Im zur amtlichen Pub­lika­tion vorge­se­henen Urteil vom 6. August 2018 set­zte sich das BGer mit der Frage auseinan­der, ob die in die Ver­fas­sung aufgenommene Begren­zung des Baus von neuen Zweit­woh­nun­gen einen schw­eren Ein­griff in die Eigen­tums­frei­heit der Grun­deigen­tümer bewirkt. Die Immo­bilien­fir­ma A. SA ist Eigen­tümerin des Grund­stücks KTN 13360 in der Wal­lis­er Gemeinde Leytron. Am 19. Dezem­ber 2012 erhielt die A. SA die Baube­wil­li­gung für die Erstel­lung eines Chalets mit vier Woh­nun­gen. Diese Baube­wil­li­gung wurde vom BGer wieder aufge­hoben, weil sie nach dem 11. März 2012, mithin nach Inkraft­treten von Art. 75b BV, erteilt wurde.
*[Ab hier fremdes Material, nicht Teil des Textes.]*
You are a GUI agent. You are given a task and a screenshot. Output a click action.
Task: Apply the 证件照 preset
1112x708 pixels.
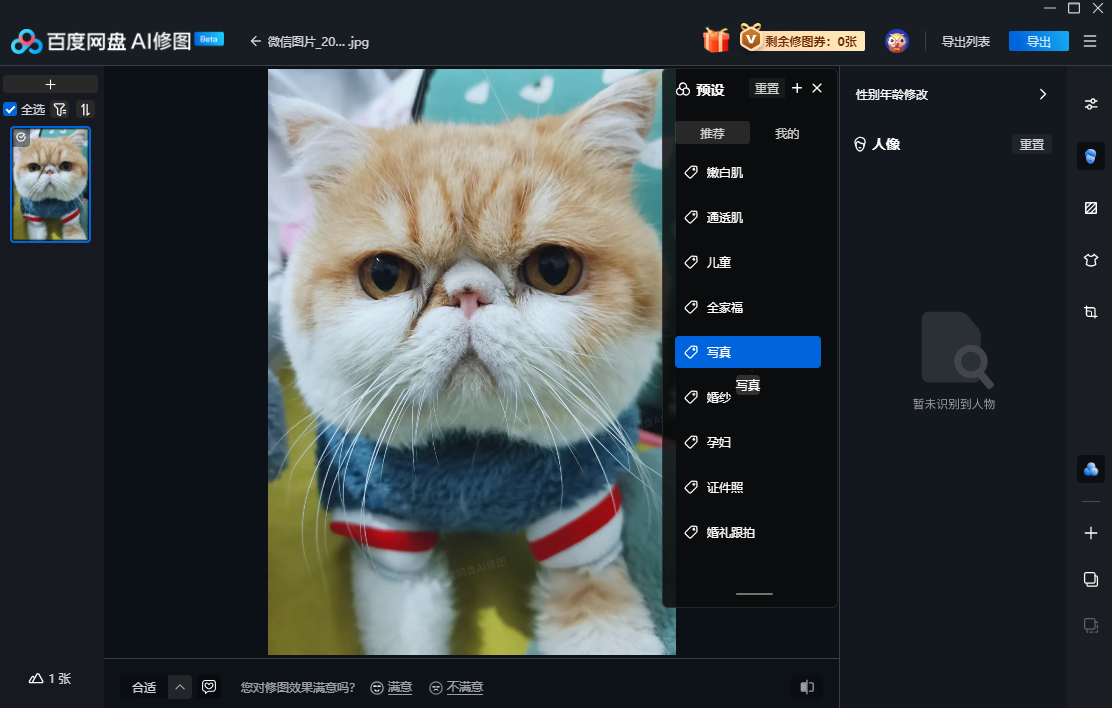pyautogui.click(x=724, y=487)
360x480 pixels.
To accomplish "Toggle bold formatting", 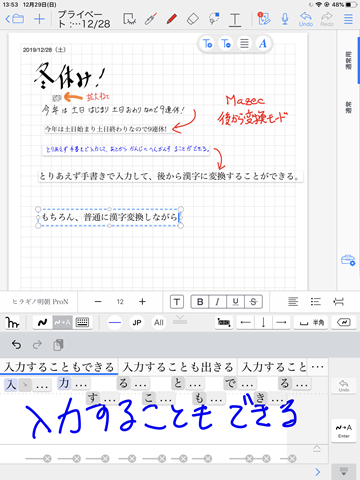I will point(200,302).
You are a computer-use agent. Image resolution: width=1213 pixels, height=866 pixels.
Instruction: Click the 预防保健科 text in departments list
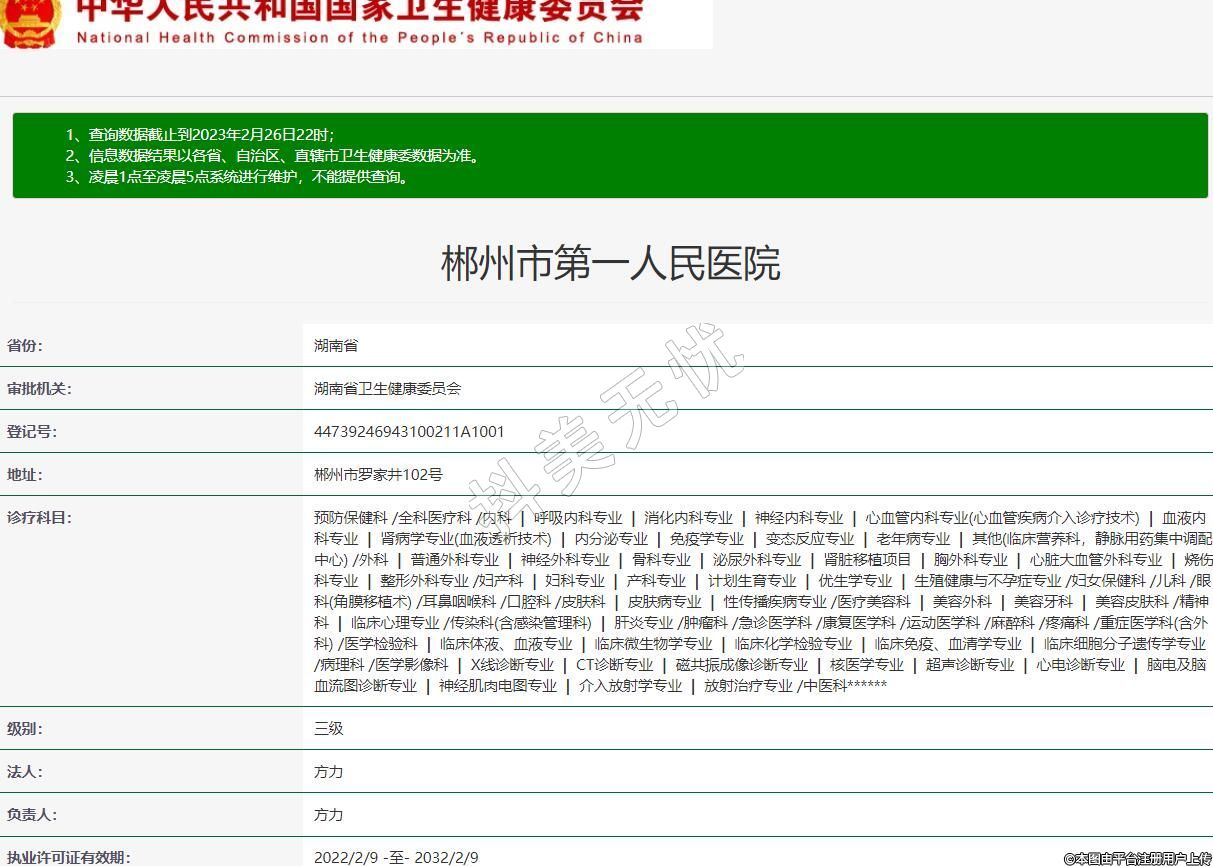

Im Jahr 2015 gelangte die A. SA mit ein­er Entschädi­gungs­forderung wegen materieller Enteig­nung in Höhe von CHF 512’439.00 an die Wal­lis­er Schätzungskom­mis­sion für Enteig­nun­gen. Sowohl die Schätzungskom­mis­sion als auch das in der Folge angerufene BGer weisen die Forderung ab.

Das BGer reka­pit­uliert in einem ersten Schritt seine auf BGE 139 II 243 zurück­ge­hende Recht­sprechung, wonach Art. 75b BV und seine Über­gangs­bes­tim­mung (Art. 197 Ziff. 9 Abs. 2 BV) mit Inkraft­treten am 11. März 2012 direkt anwend­bar sind und für alle Zweit­woh­nun­gen gel­ten, die von ersten Instanzen nach diesem Datum bewil­ligt wurden.

In einem weit­eren Schritt äussert sich das BGer zum Inhalt der Eigen­tums­garantie. Das Eigen­tum sei nicht in unbeschränk­tem Umfang garantiert, son­dern nur inner­halb der von der Recht­sor­d­nung im öffentlichen Inter­esse gezo­ge­nen Gren­zen. Die Regelung zur Begren­zung des Baus von neuen Zweit­woh­nun­gen bilde eine pla­nungspoli­tis­che Mass­nahme auf Ver­fas­sungsstufe, die direkt anwend­bar sei und die Möglichkeit zum Erstellen von Zweit­woh­nun­gen schweizweit auf Gemein­deebene neu regle. Wenn der Umfang des Eigen­tums neu umschrieben werde, so dass bish­er beste­hende Möglichkeit­en der Eigen­tümer ent­fall­en, kön­nten Betrof­fene in aller Regel keine Entschädi­gung ver­lan­gen. Etwas anderes gelte nur, wenn der Über­gang zum neuen Recht zu krassen Ungle­ich­heit­en führe, die der Geset­zge­ber nicht in Betra­cht gezo­gen hat und allzu harte Auswirkun­gen auf einzelne Eigen­tümer entfalte.

Im vor­liegen­den Fall sei dies nicht der Fall, denn die A. SA habe bere­its vor der Abstim­mung über die Zweit­woh­nungsini­tia­tive erken­nen kön­nen, dass ein nach ein­er allfäl­li­gen Annahme der Ini­tia­tive ein­gere­icht­es Pro­jekt für Zweit­woh­nun­gen nicht bewil­ligt wer­den könne. Inwiefern sich die Sit­u­a­tion der A. SA von der Sit­u­a­tion zahlre­ich­er ander­er betrof­fen­er Grun­deigen­tümer unter­schei­de, sei sodann nicht erkennbar. Schliesslich verbleibe der A. SA die Möglichkeit, die Parzelle mit Erst­woh­nun­gen oder mit Wohn­raum zur touris­tis­chen Nutzung zu überbauen.

Vgl. auch die Medi­en­mit­teilung des BGer vom 28. August 2018.